▶ [Work required] Among the entries, which lines carry the string "Viewport"? Copy every one.

▶ [Exercise input]
====================
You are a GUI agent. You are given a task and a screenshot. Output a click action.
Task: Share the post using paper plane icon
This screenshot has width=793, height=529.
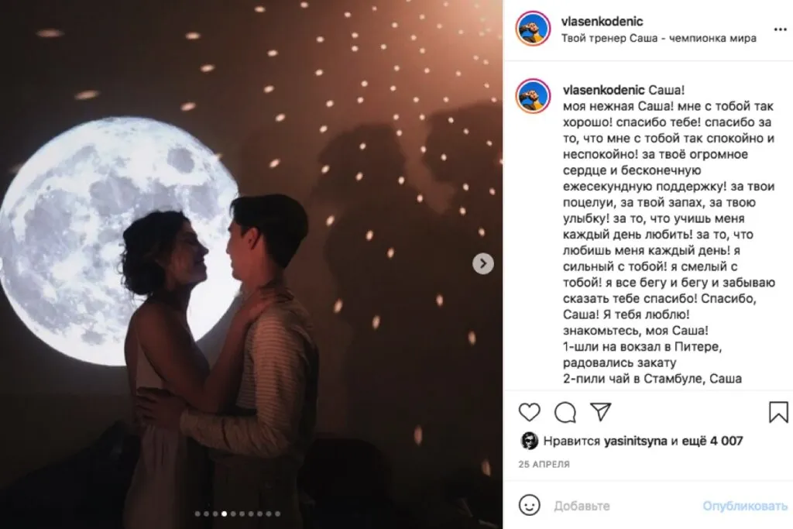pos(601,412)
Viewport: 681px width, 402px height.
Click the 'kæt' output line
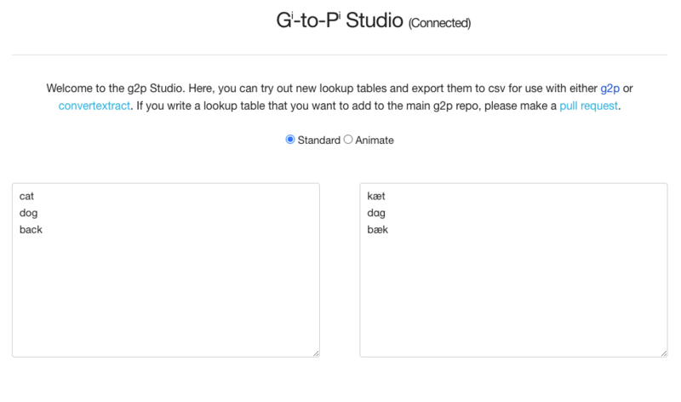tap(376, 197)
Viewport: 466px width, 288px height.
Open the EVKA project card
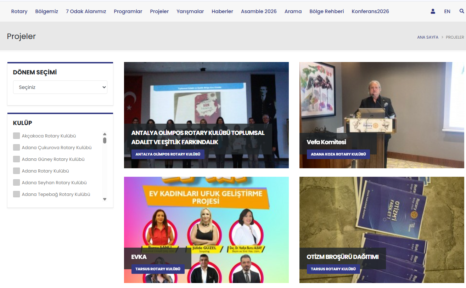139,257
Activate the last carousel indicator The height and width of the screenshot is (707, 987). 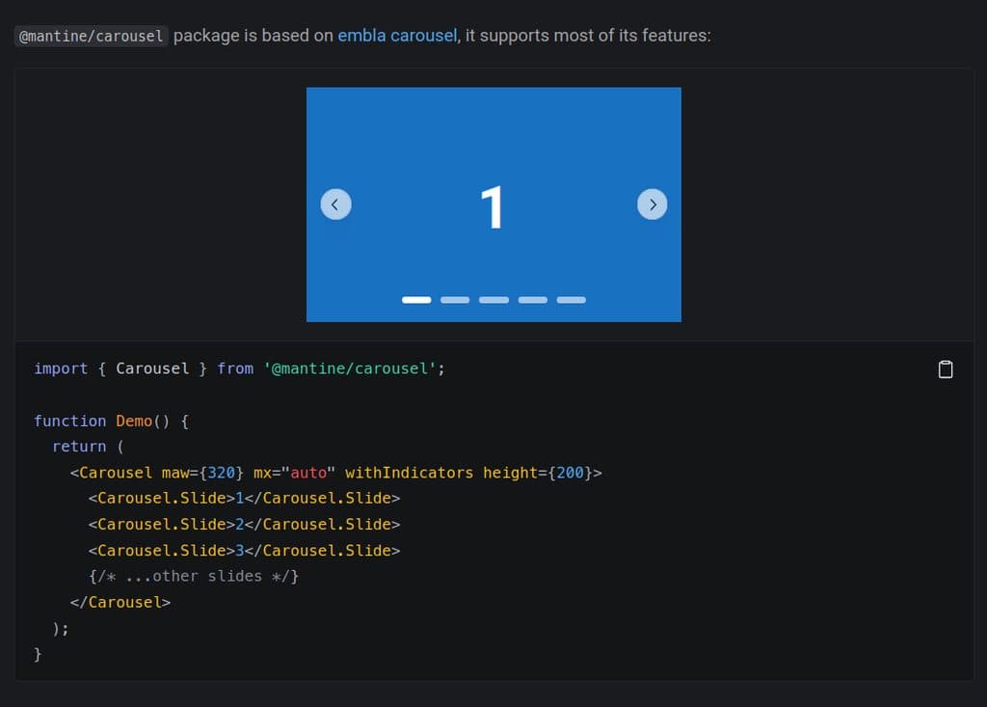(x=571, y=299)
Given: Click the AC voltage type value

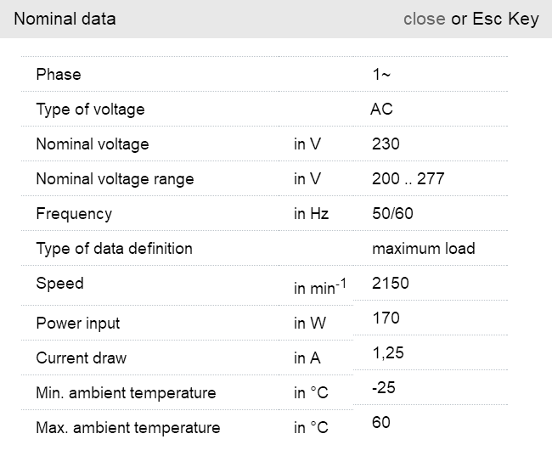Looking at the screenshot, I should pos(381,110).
====================
▶ [Solution for this exercise]
Viewport: 681px width, 402px height.
Viewport: 466px width, 288px height.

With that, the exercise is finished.